Nada mejor que ver plasmado este ideal en dos ejemplos concretos de personas a las que se les salía de dentro el corazón con tanto amor como el que cultivaban en él.

Hablamos de San Pelayo y San Josemaría Escrivá, que figuran hoy en el calendario litúrgico. En nuestra comunidad parroquial tendrán una memoria muy particular: a las 11 horas D. Ovidio Currás presidirá la eucaristía en honor a San Paio. Este sacerdote colabora de manera habitual en la capilla que guarda la imagen del santo.

San Paio (o San Pelayo) fue el sobrino de un obispo gallego que defendió su fe y su integridad moral ante las propuestas indecentes de un sultán que lo retenía como prisionero de guerra.
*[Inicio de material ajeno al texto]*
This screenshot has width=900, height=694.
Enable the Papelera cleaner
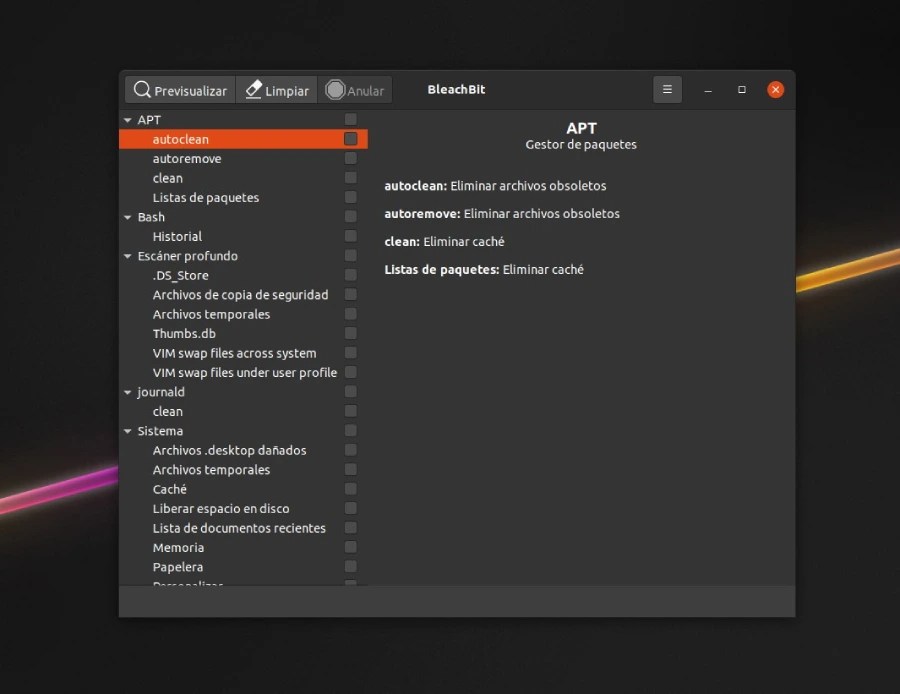click(351, 567)
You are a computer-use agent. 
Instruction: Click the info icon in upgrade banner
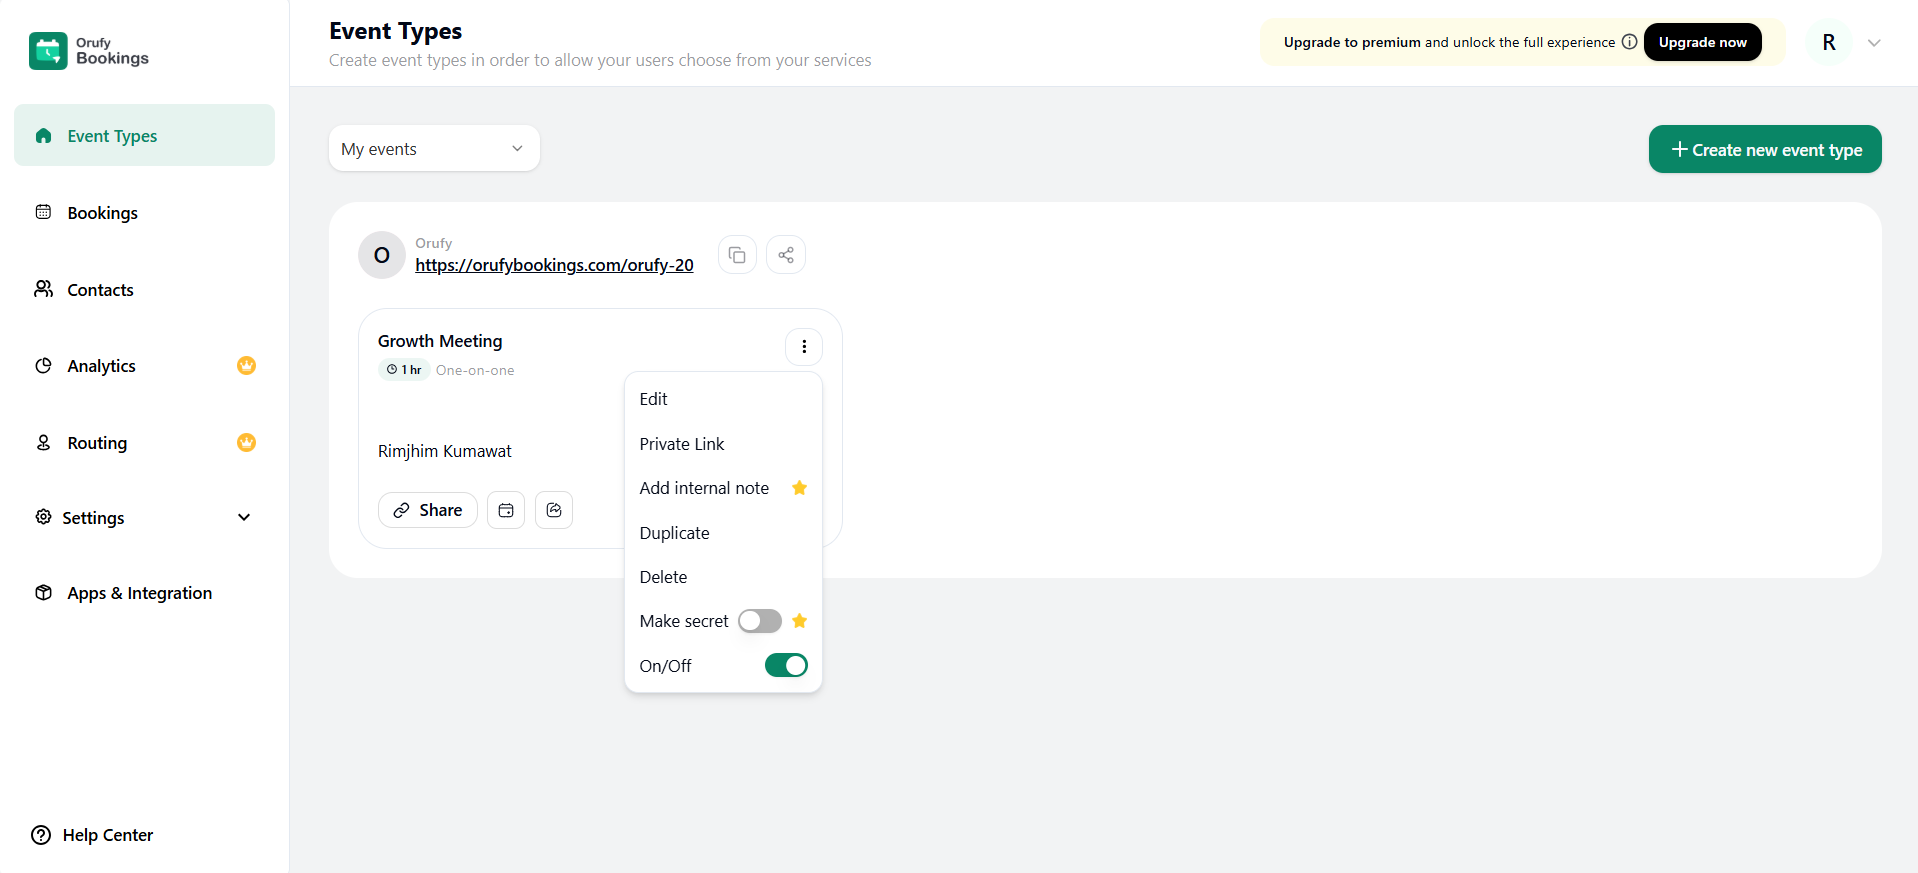(1629, 42)
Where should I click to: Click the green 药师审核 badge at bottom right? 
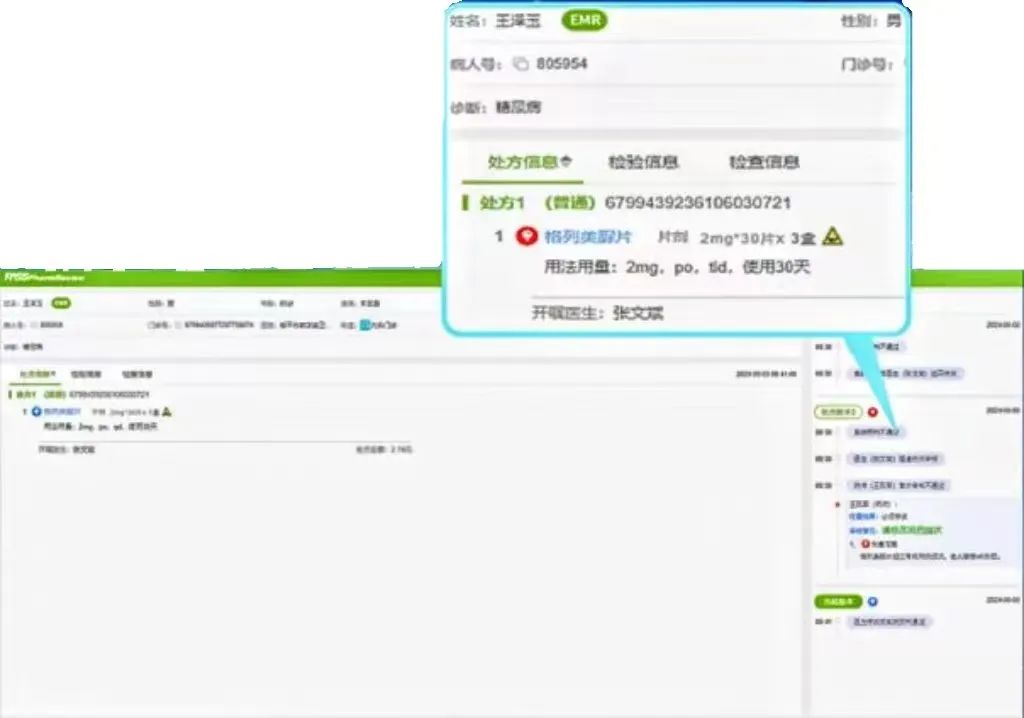click(840, 599)
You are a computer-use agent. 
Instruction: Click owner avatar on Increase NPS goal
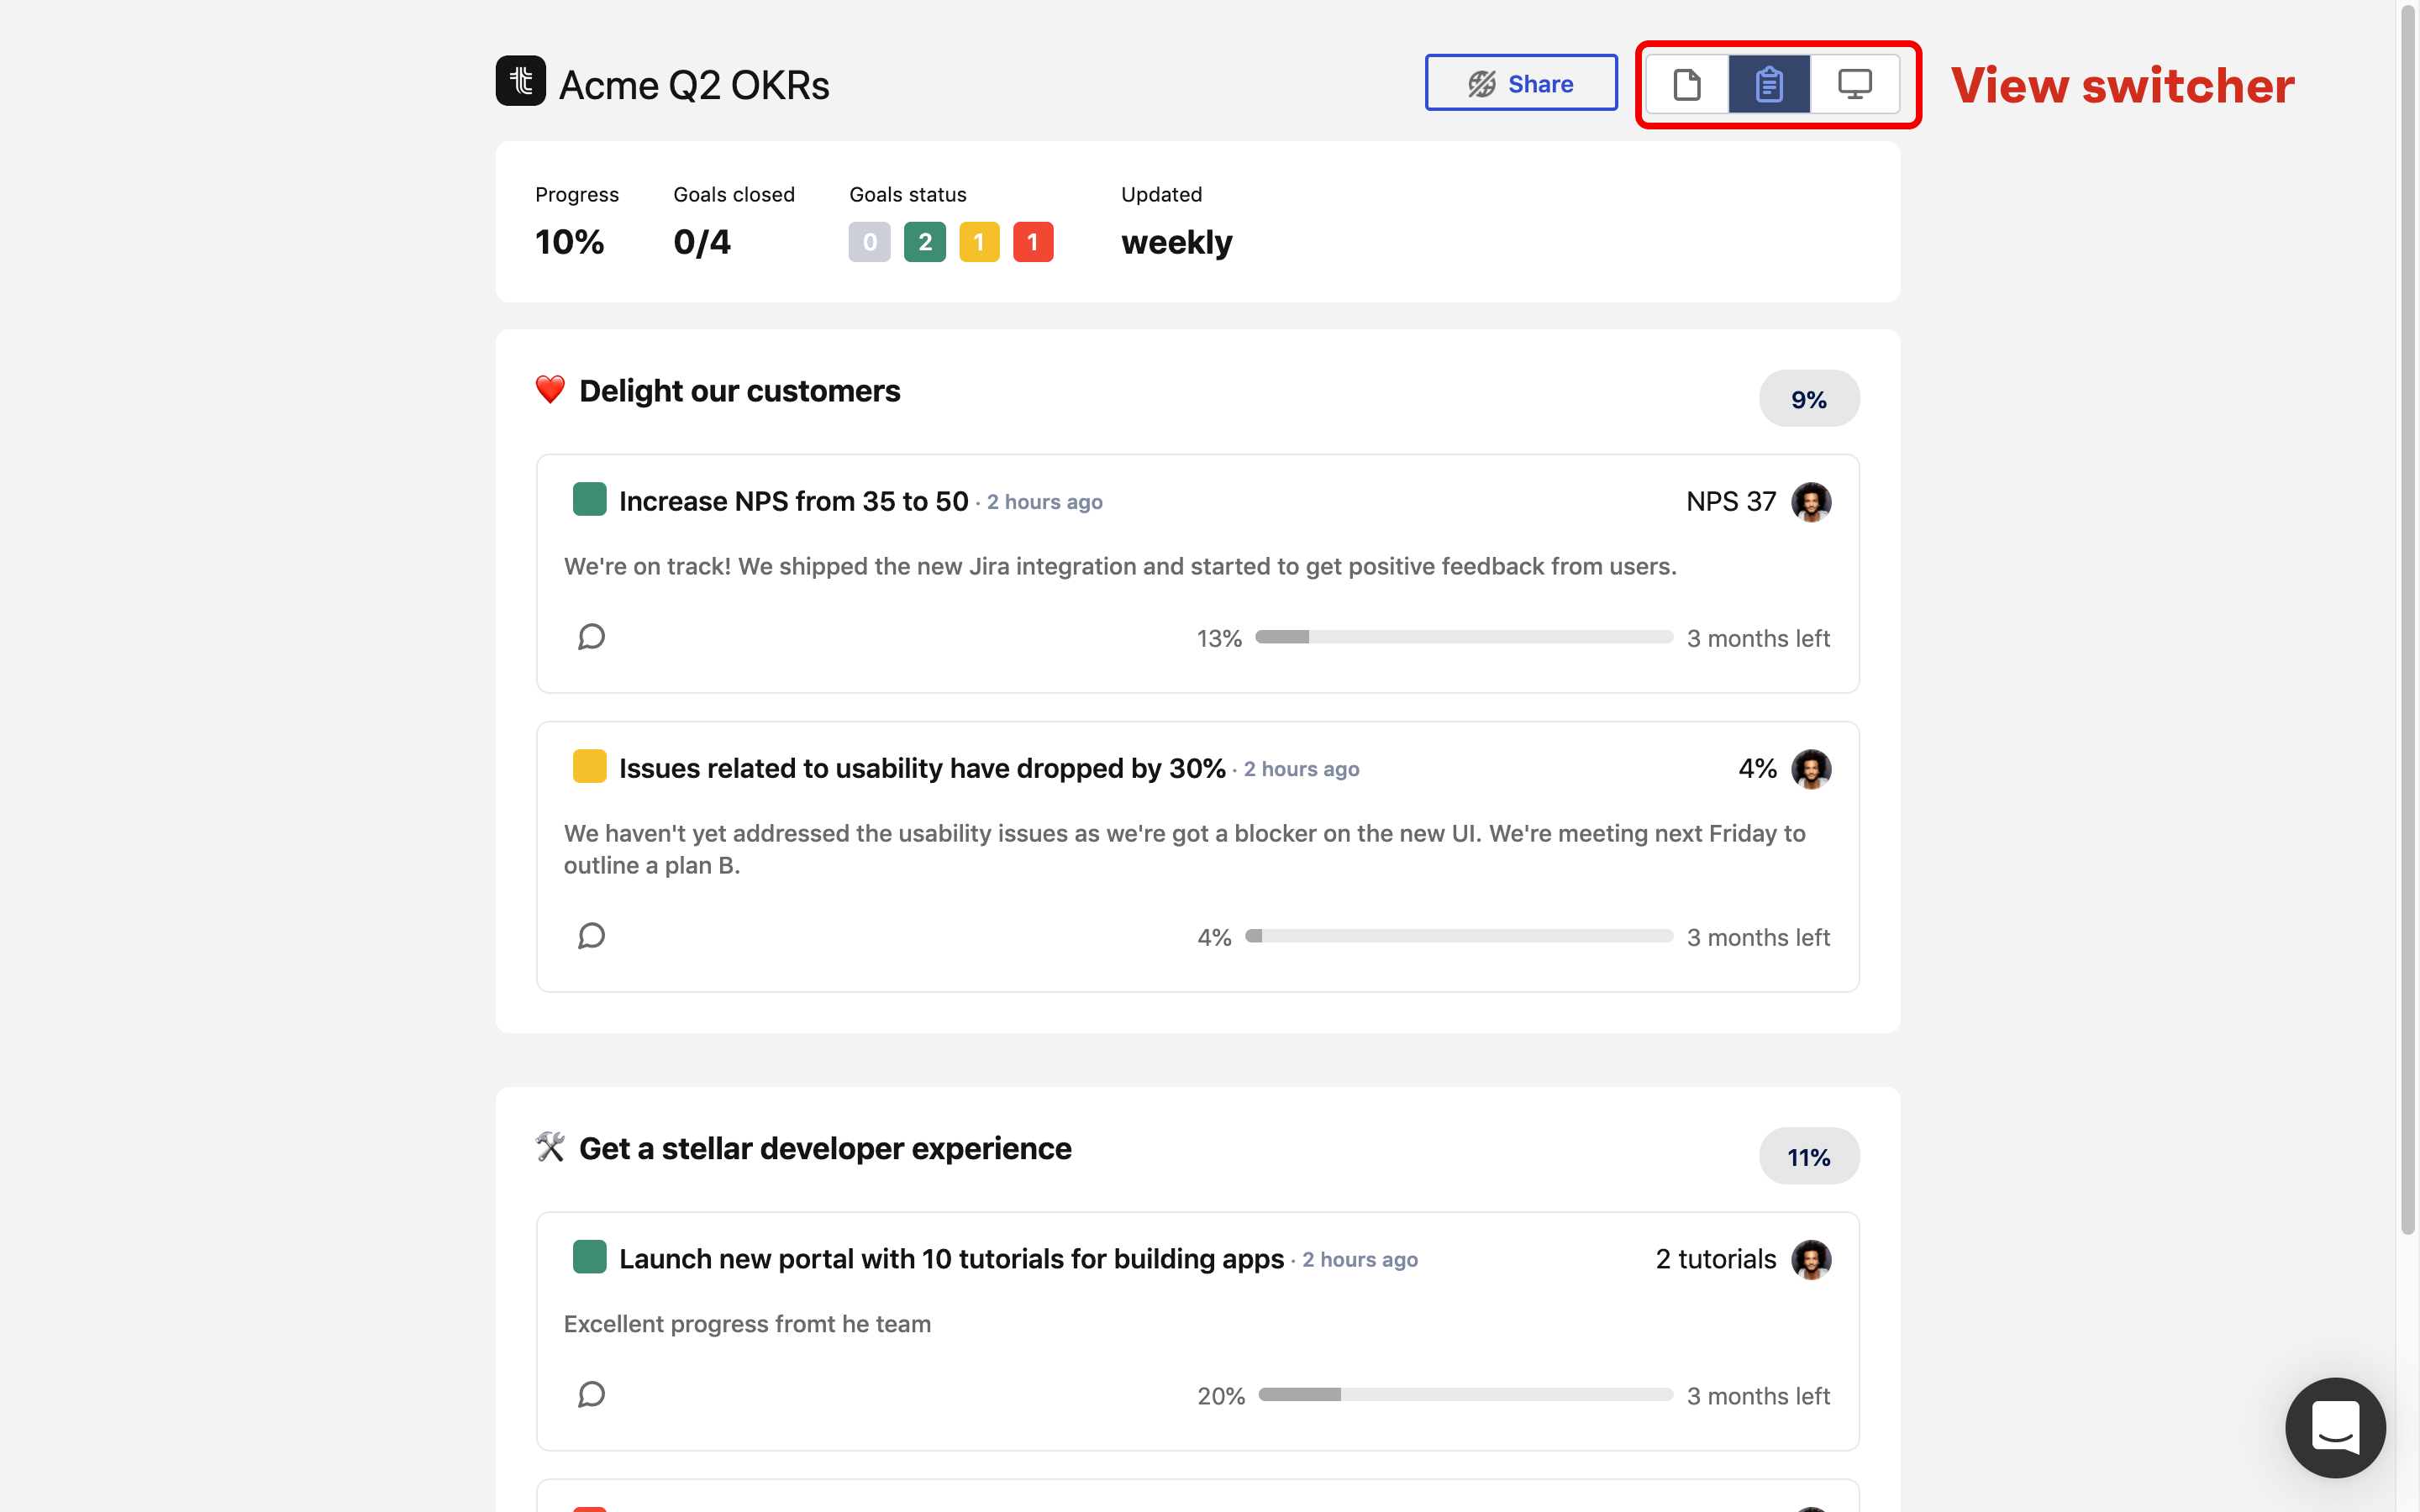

Época medieval y respuesta santa de un muchacho joven, San Pelayo, dando testimonio de su incondicional seguimiento a Jesucristo.

Por la tarde, a las 19 en la iglesia de Santa Cruz, el sacerdote D. Ramón Pereira presidirá la Eucaristía en la que San Josemaría servirá de aliciente e intercesor para llevar adelante los pequeños detalles de la vida cotidiana como una ofrenda y regalo de amor al Señor. Un santo cercano del siglo pasado -canonizado a principios del presente siglo- que marcó una huella moderna en la iglesia, actualizando el Evangelio y aplicándolo a las circunstancias presentes.

Dos épocas; dos caminos distintos; dos circunstancias muy diferentes; dos edades… Pero solo el cielo como destino y esta tierra como campo de acción para el amor a Dios y a los hermanos.